这就有点新鲜,唤渊还在思考的时候铁十三直言了当的说道。
“沈家一案,和你有关系吗?”
…………………………
“有,我贪图沈幽香美色,于是杀她全家企图将其占有。”
“哈哈,真有意思”
干笑两下,铁十三依旧死盯着唤渊。
“你知道吗?当时还有一名生还者,他现在就在我们旁边的房间里。”
“那恭喜你,铁捕头。”
“你不想做点什么吗?比如,灭口然后再顺道杀了这里所有人再放一把火消灭证据。”
“哇,铁捕头。有没有人告过诉你很有想法?”
“我曾派人调查过你,除了一份来自你姑妈手下有意给我的身份报告以外。你猜猜,还有什么?对了,你知道你在那份证明上的姓名吗?”
“…………”
见唤渊沉默,铁十三接着道。
“于是我让人拿着你的画像去了天机府,四位神捕有三位但面认出了你,藏魔无刀殿少主•拓跋凝渊”
…………………………
唤渊表情一变,铁十三嘴角上扬露出得意的笑容。
“现在你大可沉默,不过我想四大神捕已经在来五州的路上了。放你回去之后,你大可以跑,这样我就能安你个畏罪潜逃的罪名,到时候你姑妈那家店我也能顺道一锅端,美啊!”
“那个,你认错了”
“哈,事到如今还要演戏。你觉得还有意思吗?”
“额不,你真认错人了……相信我,这点我不骗你”
“少废话!!!!你这种人全身上下都流露犯罪的气息!!我自打第一眼看见就知道你不是什么善类!!!”
清晰激动,铁十三的两眼瞪着很大。眼白已经被血丝布满,额头上青筋明显可见。
“老大……”
刑房的门被打开,一名小捕快伸进身脸色有些尴尬的接着说道。
“……四大神捕发信来了,上面说拓跋凝渊已死,而且已经死了一个月左右……”
“什么?!”
“是真的,上面还说为了证明这信息会不会又是藏魔殿的计谋。所以,他们调查了很久,最后确认死的人就是是拓跋凝渊。啊还有,他们还说沈家的案子不让我们在跟管了,现在这件事马上就要归儒法天院派来的人管。”

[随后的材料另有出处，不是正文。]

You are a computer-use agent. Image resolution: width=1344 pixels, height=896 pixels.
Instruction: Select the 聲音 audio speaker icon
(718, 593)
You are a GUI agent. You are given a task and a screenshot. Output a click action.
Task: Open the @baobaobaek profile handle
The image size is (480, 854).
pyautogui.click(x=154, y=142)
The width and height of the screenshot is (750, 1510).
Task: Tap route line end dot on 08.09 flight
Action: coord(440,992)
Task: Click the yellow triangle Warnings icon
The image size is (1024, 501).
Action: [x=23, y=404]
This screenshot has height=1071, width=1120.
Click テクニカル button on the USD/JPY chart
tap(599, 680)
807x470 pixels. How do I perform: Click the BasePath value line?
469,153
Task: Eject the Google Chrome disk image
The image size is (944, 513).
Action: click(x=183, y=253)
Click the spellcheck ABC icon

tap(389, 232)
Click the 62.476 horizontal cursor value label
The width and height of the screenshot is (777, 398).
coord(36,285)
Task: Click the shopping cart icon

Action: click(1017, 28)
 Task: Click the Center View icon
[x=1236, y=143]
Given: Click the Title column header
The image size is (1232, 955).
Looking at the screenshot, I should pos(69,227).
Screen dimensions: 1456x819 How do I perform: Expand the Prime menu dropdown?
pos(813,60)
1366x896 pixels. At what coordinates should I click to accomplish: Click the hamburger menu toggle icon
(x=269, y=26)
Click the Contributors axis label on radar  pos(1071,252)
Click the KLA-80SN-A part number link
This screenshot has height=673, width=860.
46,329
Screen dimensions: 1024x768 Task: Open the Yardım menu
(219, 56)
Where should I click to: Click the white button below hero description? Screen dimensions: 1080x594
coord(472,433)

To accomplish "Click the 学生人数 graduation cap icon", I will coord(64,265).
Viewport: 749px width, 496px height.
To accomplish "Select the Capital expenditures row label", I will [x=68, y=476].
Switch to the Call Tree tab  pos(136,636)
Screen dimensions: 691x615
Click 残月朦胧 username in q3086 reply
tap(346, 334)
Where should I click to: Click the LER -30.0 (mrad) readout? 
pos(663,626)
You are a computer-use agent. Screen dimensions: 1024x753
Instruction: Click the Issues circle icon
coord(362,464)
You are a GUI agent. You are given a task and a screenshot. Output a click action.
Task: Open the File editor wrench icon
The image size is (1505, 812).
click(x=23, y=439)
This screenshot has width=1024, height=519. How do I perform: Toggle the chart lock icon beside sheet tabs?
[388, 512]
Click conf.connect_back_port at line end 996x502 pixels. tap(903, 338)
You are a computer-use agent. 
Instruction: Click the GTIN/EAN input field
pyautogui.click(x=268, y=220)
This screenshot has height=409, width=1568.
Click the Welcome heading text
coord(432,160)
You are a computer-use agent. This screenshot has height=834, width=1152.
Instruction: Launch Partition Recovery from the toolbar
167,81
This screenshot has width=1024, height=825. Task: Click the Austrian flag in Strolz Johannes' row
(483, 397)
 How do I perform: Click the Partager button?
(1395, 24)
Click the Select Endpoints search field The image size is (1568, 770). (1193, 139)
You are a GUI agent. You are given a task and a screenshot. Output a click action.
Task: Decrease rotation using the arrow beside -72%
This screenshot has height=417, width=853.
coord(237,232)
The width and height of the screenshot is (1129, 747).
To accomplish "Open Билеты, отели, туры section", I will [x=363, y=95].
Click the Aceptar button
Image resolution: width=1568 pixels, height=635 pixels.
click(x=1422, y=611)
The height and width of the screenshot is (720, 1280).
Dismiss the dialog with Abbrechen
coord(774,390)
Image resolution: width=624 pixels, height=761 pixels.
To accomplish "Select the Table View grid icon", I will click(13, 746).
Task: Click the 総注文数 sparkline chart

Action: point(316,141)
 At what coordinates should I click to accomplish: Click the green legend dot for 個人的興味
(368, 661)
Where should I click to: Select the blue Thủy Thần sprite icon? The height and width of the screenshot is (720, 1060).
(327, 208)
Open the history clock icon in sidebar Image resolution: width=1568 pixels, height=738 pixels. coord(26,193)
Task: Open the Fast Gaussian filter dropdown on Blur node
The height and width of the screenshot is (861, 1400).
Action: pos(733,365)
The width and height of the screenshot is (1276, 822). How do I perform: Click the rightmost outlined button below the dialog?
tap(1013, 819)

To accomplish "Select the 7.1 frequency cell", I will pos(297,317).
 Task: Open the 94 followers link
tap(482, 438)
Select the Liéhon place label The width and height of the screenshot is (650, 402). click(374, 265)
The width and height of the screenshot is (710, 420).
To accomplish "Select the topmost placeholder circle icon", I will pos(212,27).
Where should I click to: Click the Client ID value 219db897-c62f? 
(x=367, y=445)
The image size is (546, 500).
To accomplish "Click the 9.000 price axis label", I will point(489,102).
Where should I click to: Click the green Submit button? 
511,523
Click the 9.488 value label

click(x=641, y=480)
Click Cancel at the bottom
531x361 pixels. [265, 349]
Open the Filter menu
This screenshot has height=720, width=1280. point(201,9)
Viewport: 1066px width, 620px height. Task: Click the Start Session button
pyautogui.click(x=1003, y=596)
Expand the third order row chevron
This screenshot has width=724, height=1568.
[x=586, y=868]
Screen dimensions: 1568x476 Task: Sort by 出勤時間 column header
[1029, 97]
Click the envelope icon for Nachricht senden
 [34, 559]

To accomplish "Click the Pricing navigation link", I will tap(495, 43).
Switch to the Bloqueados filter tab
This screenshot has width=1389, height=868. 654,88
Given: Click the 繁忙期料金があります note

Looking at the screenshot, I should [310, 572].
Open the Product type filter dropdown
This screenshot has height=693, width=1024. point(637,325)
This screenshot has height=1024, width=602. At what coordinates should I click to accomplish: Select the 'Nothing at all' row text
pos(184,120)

铁十三不相信的看着小捕快,凶狠的眼神让后者不敢直视。
“那他是谁!!”
“不知道,也许只是长的像而已…………就像双胞胎啊……之类的……”
铁十三回头瞪向唤渊,看他脸上仿佛要吃人的表情,唤渊什么话也没说只是挂着笑脸。或许铁十三没有发现,但唤渊可是看清了,在他身后的那名小捕快,对着唤渊笑了一下。